■ **Problem description**: Render the entries from the line containing "Describe the element" up to and including the line containing "(113, 144)." as a JSON list of strings, one string per line, skipping blank lines. Omit the pictures.

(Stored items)
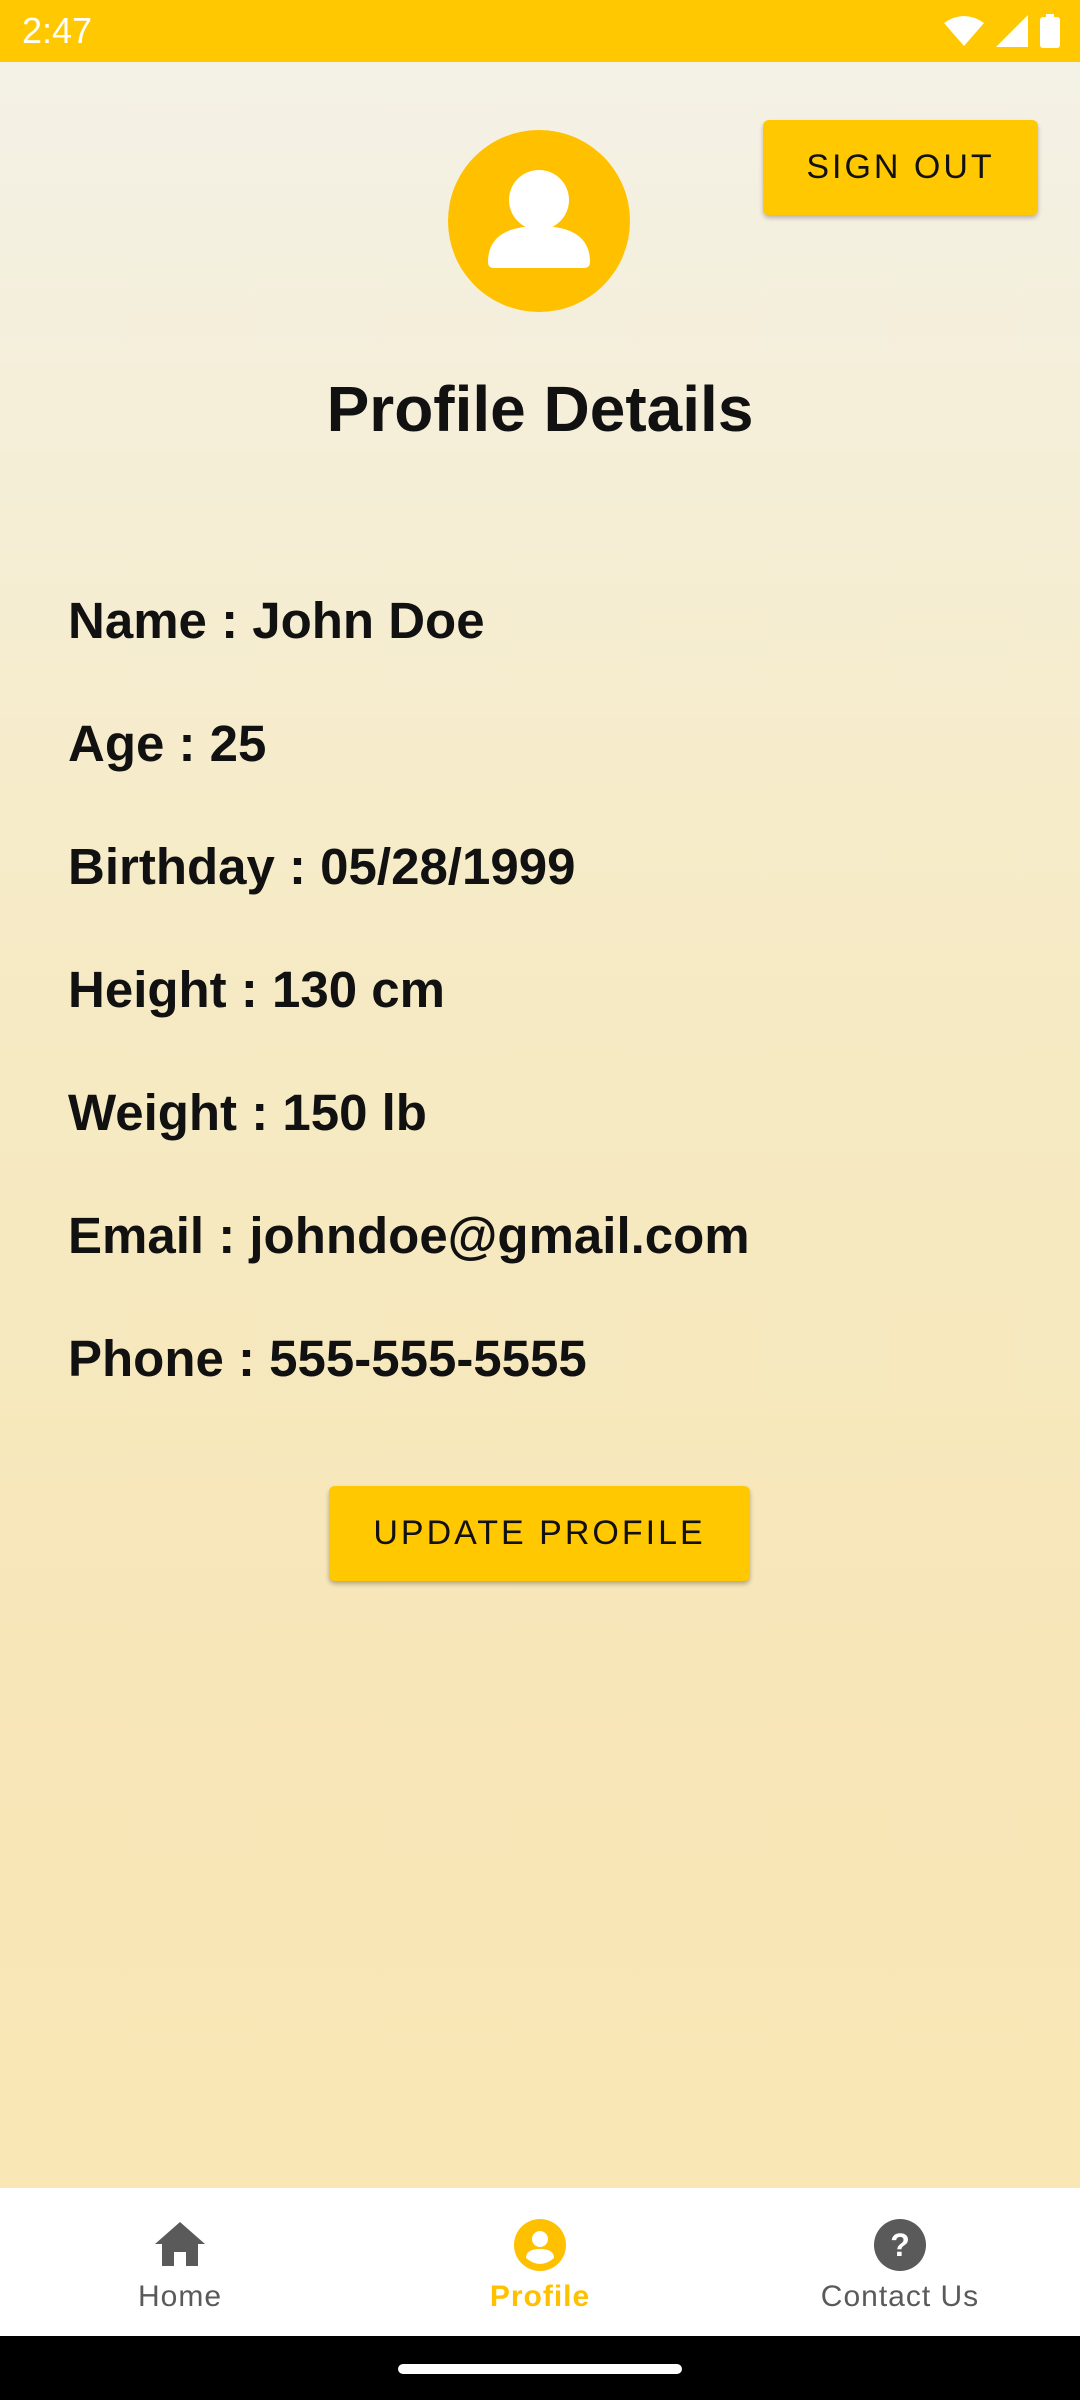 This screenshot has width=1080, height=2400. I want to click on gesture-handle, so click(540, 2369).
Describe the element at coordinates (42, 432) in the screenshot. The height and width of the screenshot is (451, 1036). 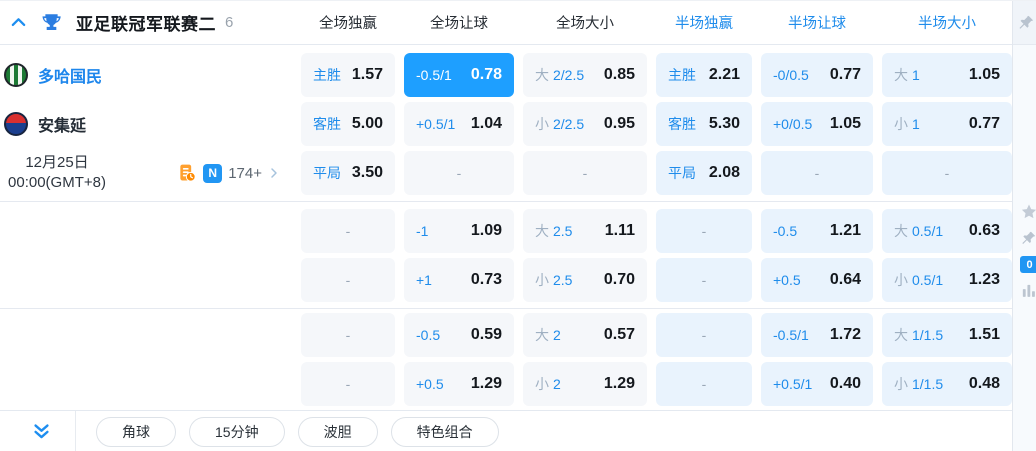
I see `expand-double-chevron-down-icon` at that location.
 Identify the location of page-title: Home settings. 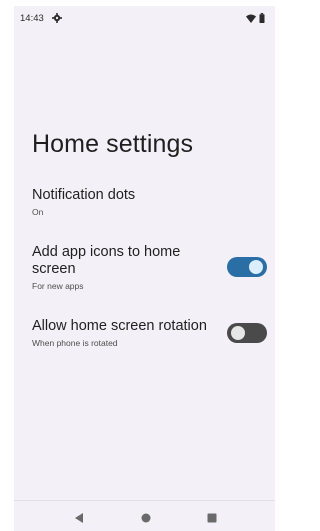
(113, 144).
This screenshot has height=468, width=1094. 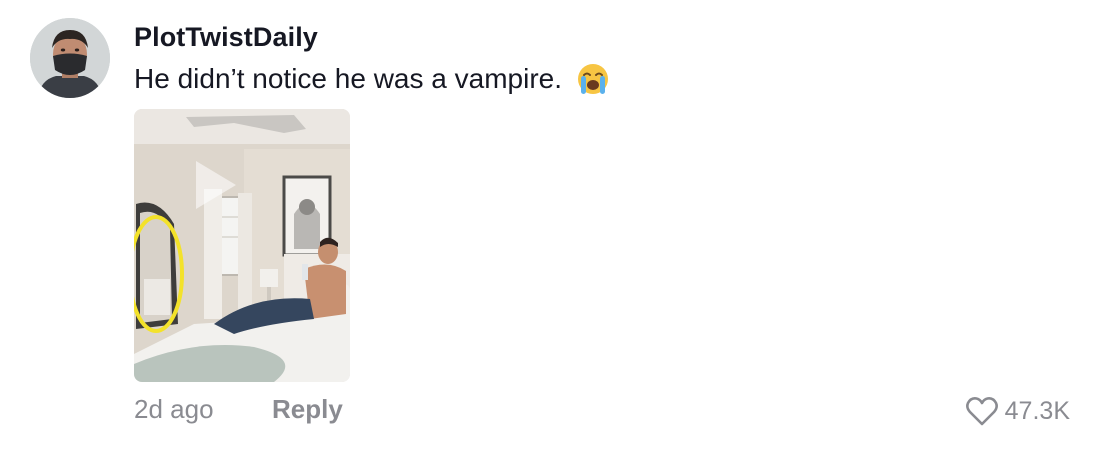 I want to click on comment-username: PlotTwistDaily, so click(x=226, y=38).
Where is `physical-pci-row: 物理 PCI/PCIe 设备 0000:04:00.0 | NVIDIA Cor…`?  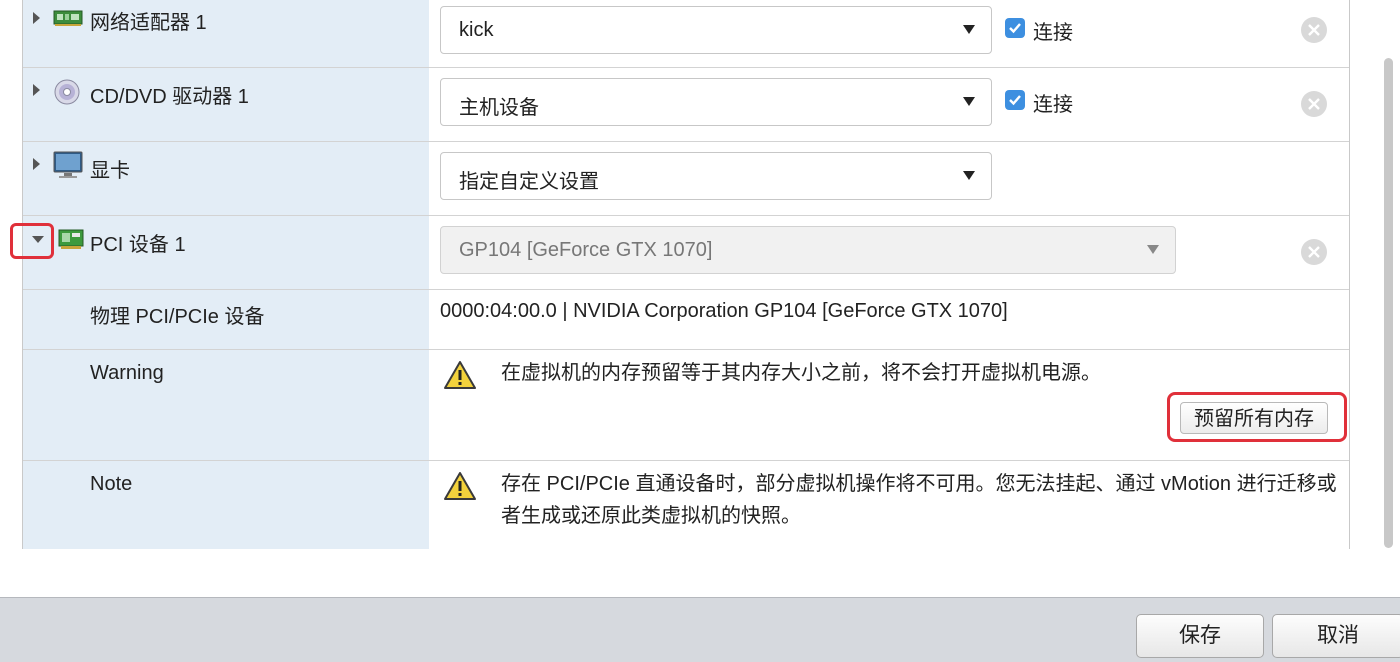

■ **Task output**:
[
  "Describe the element at coordinates (42, 432) in the screenshot. The height and width of the screenshot is (451, 1036). ",
  "I see `expand-double-chevron-down-icon` at that location.",
  " Identify the location of page-title: Home settings. ",
  "(113, 144)."
]